- **WRITTEN REQUEST**
Please rewrite the rows from the line with "Task: Click WinRAR" to the line with "Action: point(278,352)", both included, keeping the requests and rescaling each answer coordinate by 1.6, rounded to a whole number with halves going up. Give only these lines and leave the pictures out.

- **RECORDS TO USE**
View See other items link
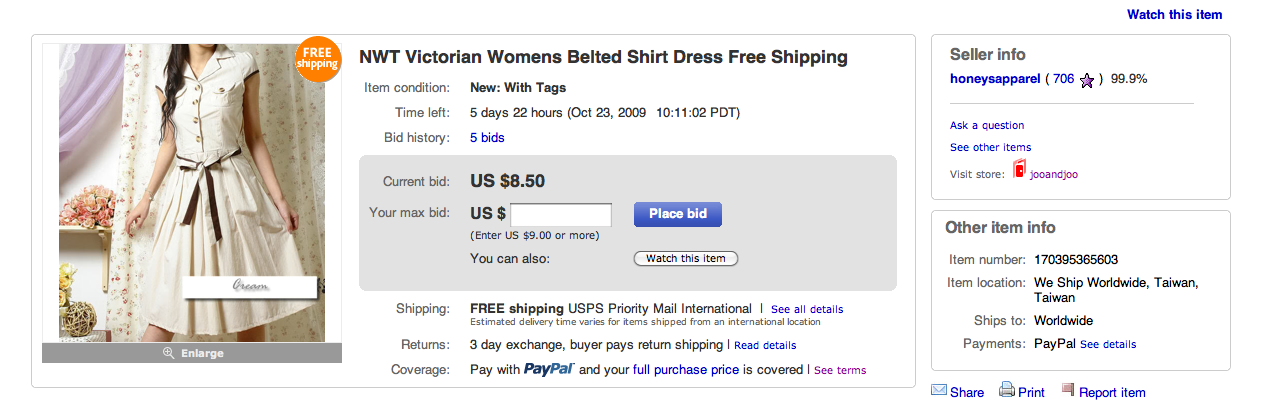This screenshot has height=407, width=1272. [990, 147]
==
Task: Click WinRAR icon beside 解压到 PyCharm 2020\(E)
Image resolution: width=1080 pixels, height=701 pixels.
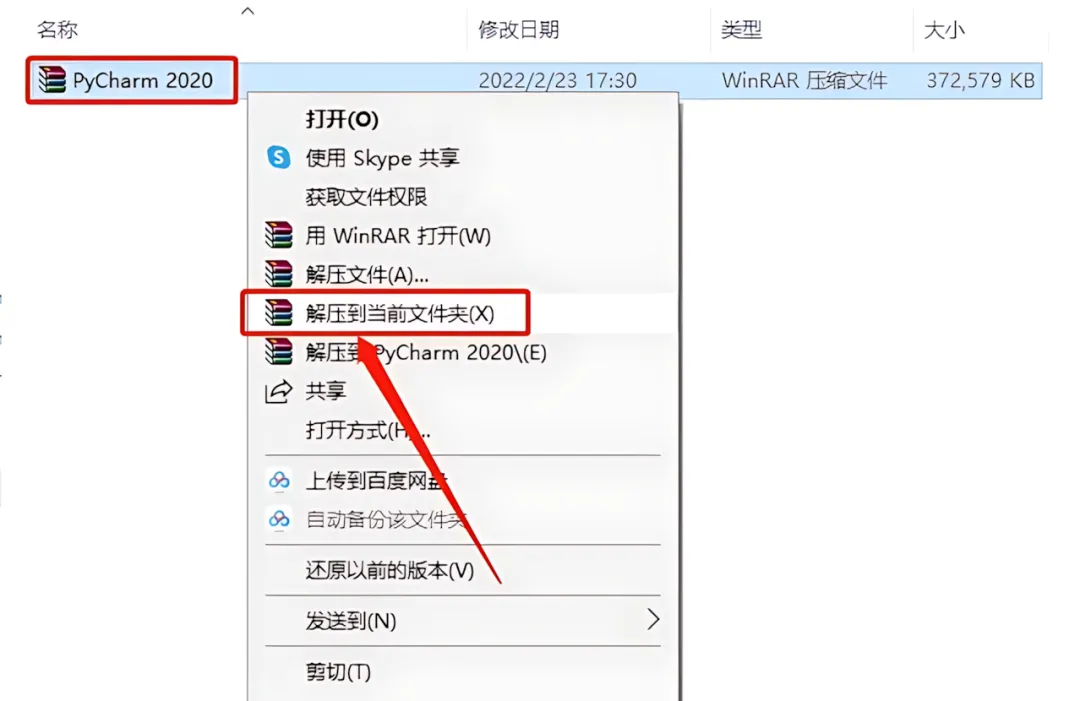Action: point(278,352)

- **SOLUTION FOR THIS EXERCISE**
Task: Click WinRAR icon beside 解压到 PyCharm 2020\(E)
Image resolution: width=1080 pixels, height=701 pixels.
Action: point(445,563)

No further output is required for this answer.